# 🌀 K-Means Clustering

## Intuition

K-Means partitions data into *K* groups so that:
- points within the same cluster are **as close as possible**,
- points in different clusters are **as far apart as possible**.

Each cluster is represented by its **centroid**, the mean of its members.

---

## Objective Function

We minimize the total **within-cluster sum of squares (WCSS)**:

$$
J = \sum_{k=1}^{K} \sum_{x_i \in C_k} \|x_i - \mu_k\|^2
$$

where:
- \( C_k \) = set of points in cluster \(k\)
- \( \mu_k \) = centroid of cluster \(k\)
- \( \|x_i - \mu_k\|^2 \) = squared Euclidean distance

Goal: find centroids \( \{\mu_k\}_{k=1}^{K} \) that minimize \(J\).

---

## Lloyd’s Algorithm

Iterate until convergence:

1. **Assignment step (E-step)**
   Assign each sample to the nearest centroid:
   $$
   c_i = \arg\min_k \|x_i - \mu_k\|^2
   $$

2. **Update step (M-step)**
   Recompute each centroid as the mean of its assigned points:
   $$
   \mu_k = \frac{1}{|C_k|} \sum_{x_i \in C_k} x_i
   $$

Each step never increases \(J\), so the process converges.

● **Recorded information**:
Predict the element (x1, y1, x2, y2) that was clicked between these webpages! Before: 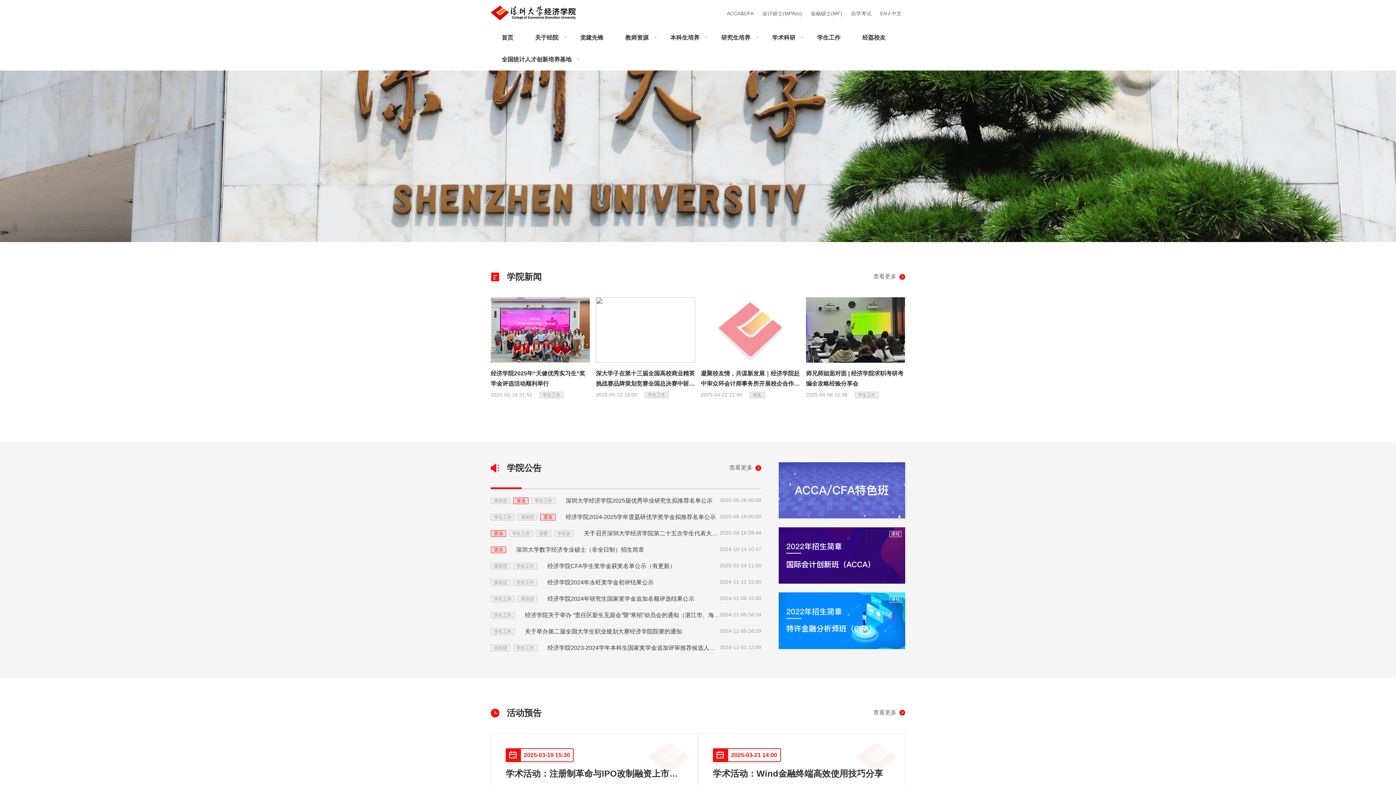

● **Exercise task A**: Reproduce the K-Means clustering text word for word, everything from "# 🌀 K-Means" down to "of its members.".
● **Exercise task B**: Pick up the K-Means clustering text after its last sentence and carry it further.

● **Right answer A**:
# 🌀 K-Means Clustering

## Intuition

K-Means partitions data into *K* groups so that:
- points within the same cluster are **as close as possible**,
- points in different clusters are **as far apart as possible**.

Each cluster is represented by its **centroid**, the mean of its members.

● **Right answer B**:
---

## Convergence and Boundaries

Points near the boundary between clusters can temporarily be closer to another centroid.
In the next assignment step, they are simply **reassigned** to that nearer cluster,
and centroids update again accordingly.

The algorithm stops when assignments no longer change —
that’s a **local minimum** of \(J\).
To avoid poor local minima, use **K-Means++** initialization or multiple random restarts (`n_init`).

---

## K-Means++ Initialization

To pick smarter starting centroids:

1. Choose one random data point \(x_i\) as the first centroid.
2. For each remaining point, compute its squared distance to the **nearest** chosen centroid:
   $$
   D(x_i)^2 = \min_{\mu \in C} \|x_i - \mu\|^2
   $$
3. Sample the next centroid from the data points with probability proportional to \(D(x_i)^2\):
   $$
   p_i = \frac{D(x_i)^2}{\sum_j D(x_j)^2}
   $$
4. Repeat until \(K\) centroids are chosen.
5. Proceed with normal Lloyd iterations.

✅ Each centroid starts as a **real data point** \(x_i\),
ensuring diverse, well-spread initial centers.

---

## Mini-Batch K-Means

For large datasets, we can update centroids using only **small random batches** of samples.

For each mini-batch \(B\):

1. Assign each \(x_i \in B\) to its nearest centroid.
2. Update the corresponding centroid incrementally:

   $$
   \mu_k \leftarrow \mu_k + \eta (x_i - \mu_k)
   $$

If we set the learning rate \( \eta = \frac{1}{t} \),
where \(t\) is the number of points assigned to cluster \(k\) so far,
then the update is **exactly equivalent** to maintaining the running mean.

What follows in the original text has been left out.